I grew up living "above the store" where my mother ran her business, back then called a "beauty shop". My father was a dead fry cook and my step-father worked on an assembly line. Mrs. Left's father strung wires on an aircraft assembly line, her mother was a clerk in a wholesale warehouse and her step-father was a TV repairman. Before our generation, no one in either of our families had ever graduated from college and only a few had completed high school.
Mrs. Left and I met in college 45 years ago. We married in 1970. We have raised two daughters to adulthood, afforded them undergraduate college educations at major universities and plan to retire next year. We are both professionals, in public service, employed in the federal government presently. From near the beginning of our life together, Mrs. Left and I have been in debt and paid out interest to a variety of creditors, for our own educations, our cars, our homes, our credit lines and our children's educations.
Follow me into the tall grass for more on why I think America should balance its budget just like my American family has, that is, not.
Debt, in its proper place, is not a bogeyman, either for national or family budgets. Our first credit card was from Sears and we got it because we wanted a TV and couldn't afford to pay cash. By then, we had already been paying bank loans on our cars for years. Thanks to the GI Bill we were able to finance our first home when we were still in our mid twenties.

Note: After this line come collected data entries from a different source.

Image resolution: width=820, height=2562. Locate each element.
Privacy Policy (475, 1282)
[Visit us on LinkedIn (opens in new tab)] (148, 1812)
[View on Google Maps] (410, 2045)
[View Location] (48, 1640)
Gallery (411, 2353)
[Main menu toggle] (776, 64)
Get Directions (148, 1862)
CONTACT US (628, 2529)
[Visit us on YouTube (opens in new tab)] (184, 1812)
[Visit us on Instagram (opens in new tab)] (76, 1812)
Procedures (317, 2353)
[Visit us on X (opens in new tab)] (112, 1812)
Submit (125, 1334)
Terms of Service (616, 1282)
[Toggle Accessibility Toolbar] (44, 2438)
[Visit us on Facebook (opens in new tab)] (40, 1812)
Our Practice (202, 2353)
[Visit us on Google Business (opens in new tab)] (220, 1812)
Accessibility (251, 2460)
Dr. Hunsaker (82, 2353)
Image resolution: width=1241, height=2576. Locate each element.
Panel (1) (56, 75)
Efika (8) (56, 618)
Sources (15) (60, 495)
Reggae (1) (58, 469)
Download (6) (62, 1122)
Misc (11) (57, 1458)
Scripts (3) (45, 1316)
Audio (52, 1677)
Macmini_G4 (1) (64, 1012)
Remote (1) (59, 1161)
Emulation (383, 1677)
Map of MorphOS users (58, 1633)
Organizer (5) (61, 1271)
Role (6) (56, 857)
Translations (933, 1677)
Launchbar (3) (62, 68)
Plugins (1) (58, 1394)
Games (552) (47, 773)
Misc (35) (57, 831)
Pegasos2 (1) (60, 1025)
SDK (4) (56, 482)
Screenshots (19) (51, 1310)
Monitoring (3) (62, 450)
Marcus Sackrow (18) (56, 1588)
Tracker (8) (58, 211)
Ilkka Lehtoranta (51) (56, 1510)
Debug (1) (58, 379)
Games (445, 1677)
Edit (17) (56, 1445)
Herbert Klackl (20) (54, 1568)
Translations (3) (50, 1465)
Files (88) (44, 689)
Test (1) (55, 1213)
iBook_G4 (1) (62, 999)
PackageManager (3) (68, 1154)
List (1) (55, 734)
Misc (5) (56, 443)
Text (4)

Over the years since then, we have changed jobs, lived in different parts of the country and financed various homes, credit card balances and student loan debts, all while remaining employed in professional positions. Though miniscule by Wall Street standards, our incomes have fortunately outpaced the cost of servicing and amortizing these debts. We have enjoyed, as a family, a general prosperity from having incurred the debts. Inasmuch as Mrs. Left and I contemplate retiring next year, after we turn 65, we have been paying down the debts in preparation for that. The student loans are covered by life insurance and we are paying off one last credit card balance.
But the United States Government doesn't need to prepare for retirement. Thus, the cost of financing the national debt can more easily be serviced without unduly burdening the national economy. Long term debt is a matter of much less importance to an immortal entity like the United States than such debt must be to mortals like you and me.
So, as I see it, America Should Balance Its Budget Just Like American Families Do, or at least like my American family has done, by incurring debt to support prosperity. The Republican slogan is absolutely right; the Republican policy is totally wrong.